[START Text segment]

WQUXGA – IBM T221 3840×2400 204dpi Monitor – Part 6: Regressing Drivers and Xen

I recently built a new machine, primarily because I got fed up of having to stop what I’m working on and reboot from Linux into Windows whenever my friends and/or family invited me to join them in a Borderlands 2 session. Unfortunately, my old machine was just a tiny bit too old (Intel X38 based) to have full, bug-free VT-d/IOMMU support required for VGA passthrough to work, so after 5 years, I finally decided it was time to rectify this. More on this in another article, but the important point I am getting to is that VGA passthrough requires a recent version of Xen. And there this part of the story really begins.

Some of you may have figured out that RHEL derivatives are my Linux distribution of choice (RedSleeve was a big hint). Unfortunately, RedHat have dropped support for Xen Dom0 kernels in EL6, but thankfully, other people have picked up the torch and provide a set of up to date, supported Xen Dom0 kernels and packages for EL6. So far so good. But it was never going to be so simple, at a time when drivers are getting increasingly dumber, feature sparse and more bloated at the same time. That is really what this story is about.

For a start, a few details about the system setup that I am using, and have been using for years.

  • I am a KDE, rather than Gnome user. EL6 comes with KDE 4, which use X RandR rather than Xinerama extensions to establish the geometry of the screen layout. This isn’t a problem in itself, but there is no way to override whatever RandR reports, so on a T221 you end up with a regular desktop on half of the T221, and an empty desktop on the other, which looks messy and unnatural.
  • This is nothing new – I have covered the issue before in part 1 (ATI, fakexinerama) and part 3 (nvidia, twinview) of this series of articles. There are, however, further complications now:
  1. EL6 had had a Xorg package update that bumped the ABI version to from 10 to 11
  2. Nvidia drivers have changed the way TwinView works after version 295.x (TwinView option in xorg.conf is no longer recognized)
  3. Nvidia drivers 295.x do not support Xorg ABI v11.
  4. Nvidia kernel drivers 295.x do not build against kernels 3.8.x.

And therein lies the complication.

Nvidia drivers v295 when used with options TwinView and NoTwinViewXineramaInfo also seem to override RandR geometry to the show there is a single, large screen available, rather than two screens. This is exactly what we want when using the T221. Drivers after 295.x (304.x seems to be the next version), don’t recognize the TwinView configuration option, and while they provide Xinerama geometry override when using the NoTwinViewXineramaInfo option, they do not override RandR information any more. This means that you end up with a desktop that looks as you would expect it to if you used two separate monitors (e.g. status bar is only on the first screen, no wallpaper stretch, etc.), rather than a single, seamless desktop.

[END Text segment]
[START Data]

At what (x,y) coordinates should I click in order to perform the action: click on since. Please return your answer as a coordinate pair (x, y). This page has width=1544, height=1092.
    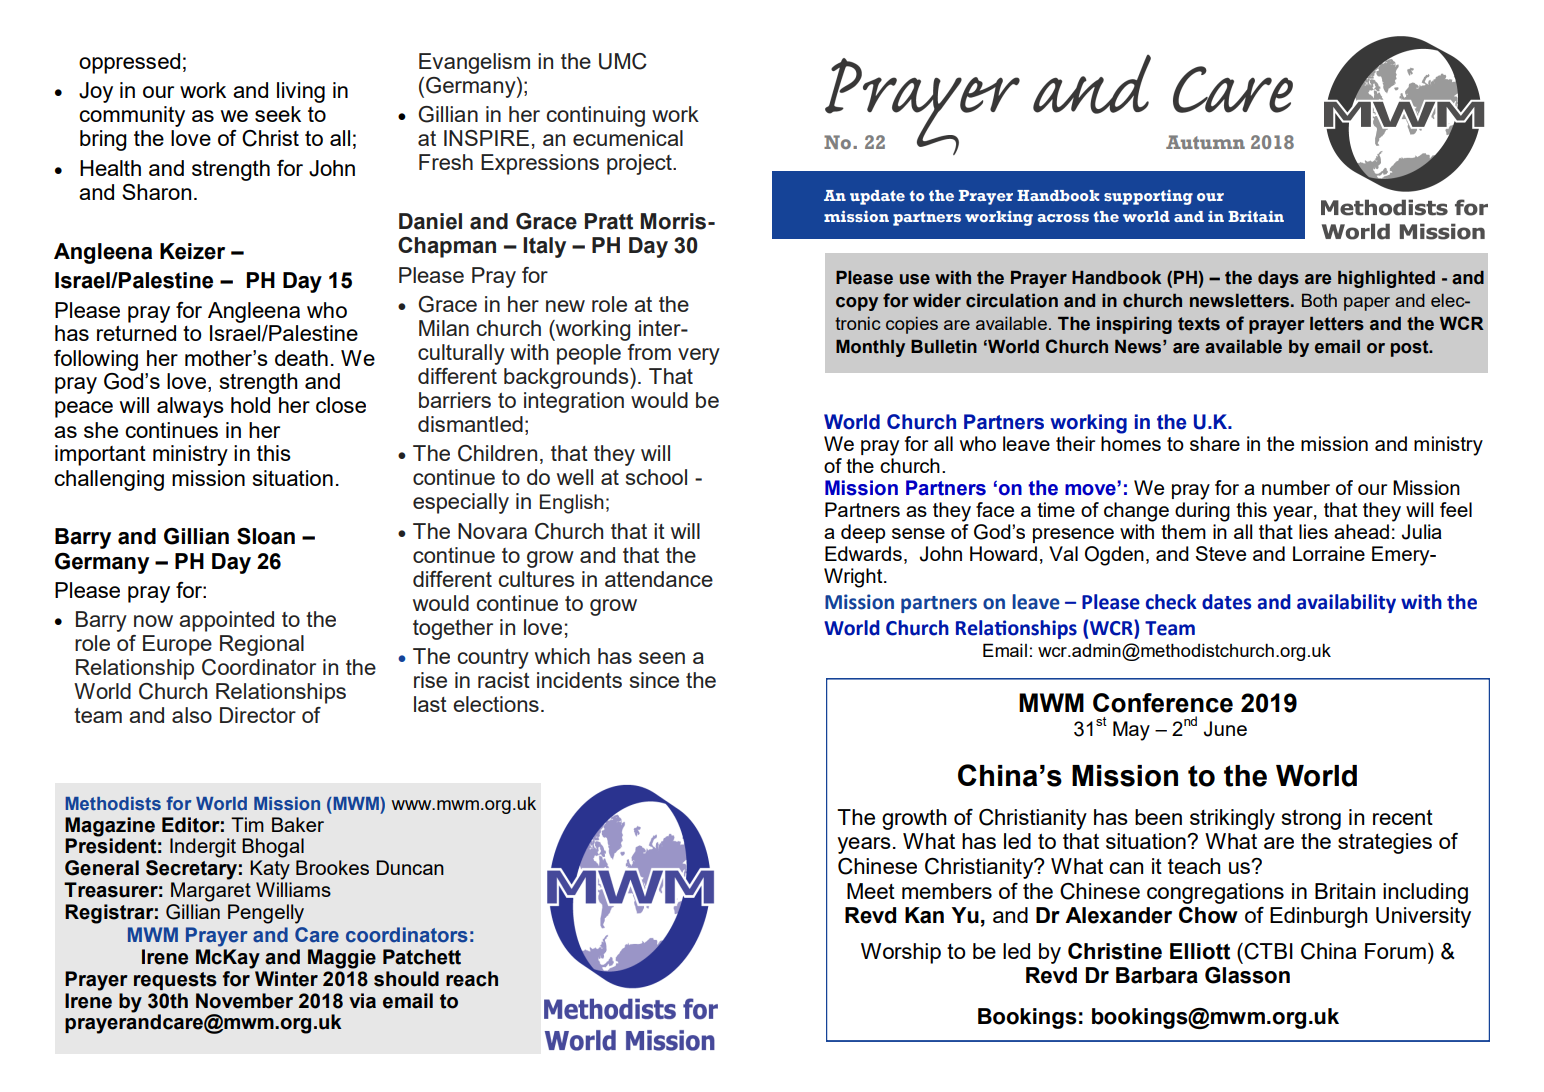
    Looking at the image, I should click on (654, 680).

[END Data]
[START Data]

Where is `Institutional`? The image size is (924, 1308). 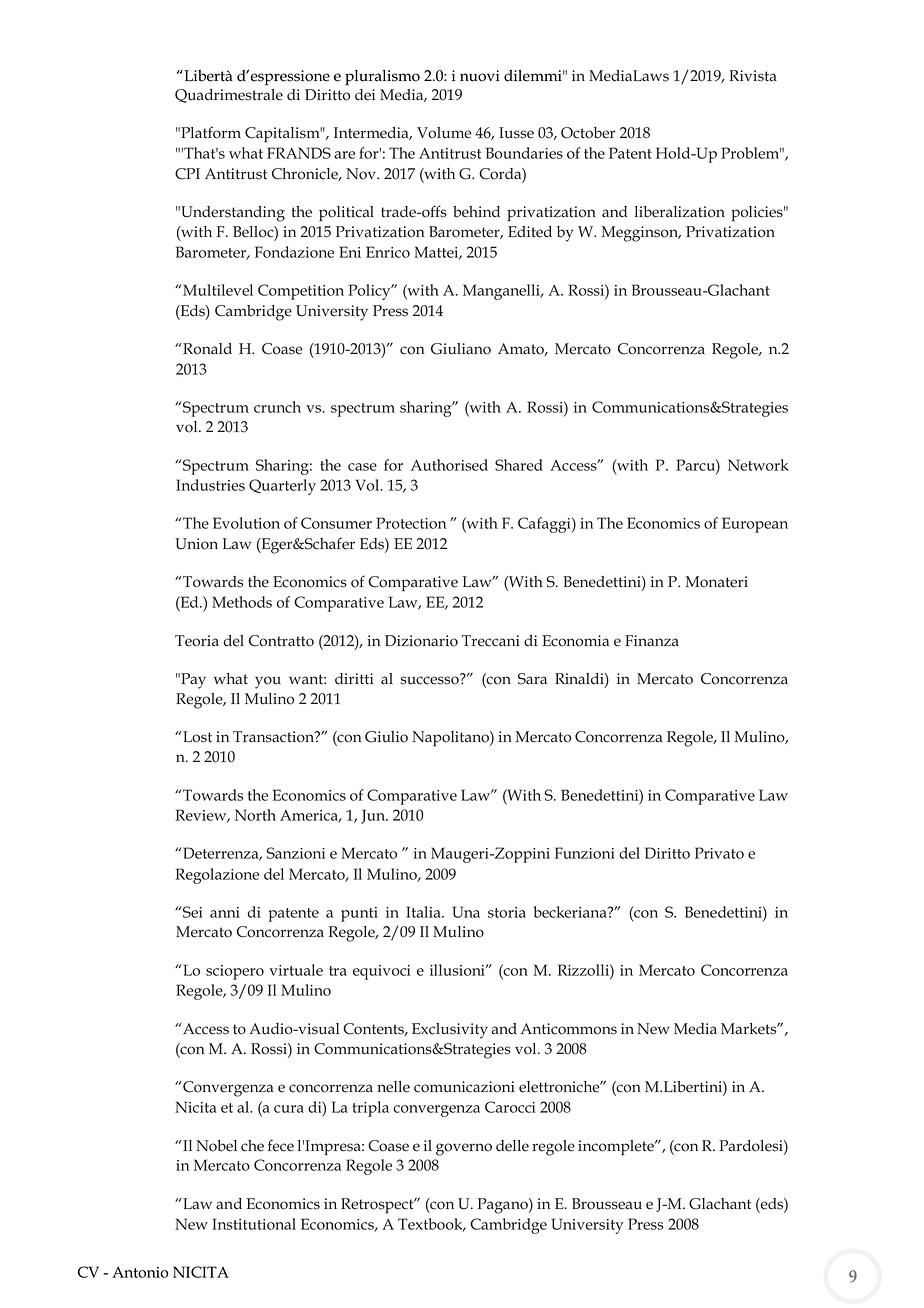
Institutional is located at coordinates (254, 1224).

[END Data]

• Task instructions
a - In the IBM T221 monitor article, list each of the numbered complications that make the setup harder now.
b - Carry the IBM T221 monitor article forward, picking up after its final sentence.

• The results
a -
1. EL6 had an Xorg package update that bumped the ABI version from 10 to 11.
2. Nvidia drivers changed the way TwinView works after version 295.x, and the TwinView option in xorg.conf is no longer recognized.
3. Nvidia drivers 295.x do not support Xorg ABI v11.
4. Nvidia kernel drivers 295.x do not build against kernels 3.8.x.

b -
As you can see, there is a large compound issue in play here. We cannot use the 295.x drivers, because

  1. They don’t support Xorg ABI 11 – this can be solved by downgrading the xorg-x11-server-* and xorg-x11-drv-* packages to an older version (1.10 from EL 6.3). Easily enough done – just make sure you add xorg-x11-* to your exclude line in /etc/yum.conf after downgrading to avoid accidentally updating them in the future.
  2. They don’t build against 3.8.x kernels (which is what the Xen kernel I am using is – this is regardless of the long standing semi-allergy of Nvidia binary drivers to Xen). This is more of an issue – but with a bit of manual source editing I was able to solve it.

Here is how to get the latest 295.x driver (295.75) to build against Xen kernel 3.8.6. You may need to do this as root.

Kernel source acquisition and preparation:

wget http://uk1.mirror.crc.id.au/repo/el6/SRPMS/kernel-xen-3.8.6-1.el6xen.src.rpm
rpm -ivh kernel-xen-3.8.6-1.el6xen.src.rpm
cd ~/rpmbuild/SPEC
rpmbuild -bp kernel-xen.spec
cd ~/rpmbuild/BUILD/linux-3.8.6
cp /boot/config-3.8.6-1.el6xen.x86_64 .config
make prepare
make all

Now that you have the kernel sources ready, get the Nvidia driver 295.75, the patch, patch it and build it.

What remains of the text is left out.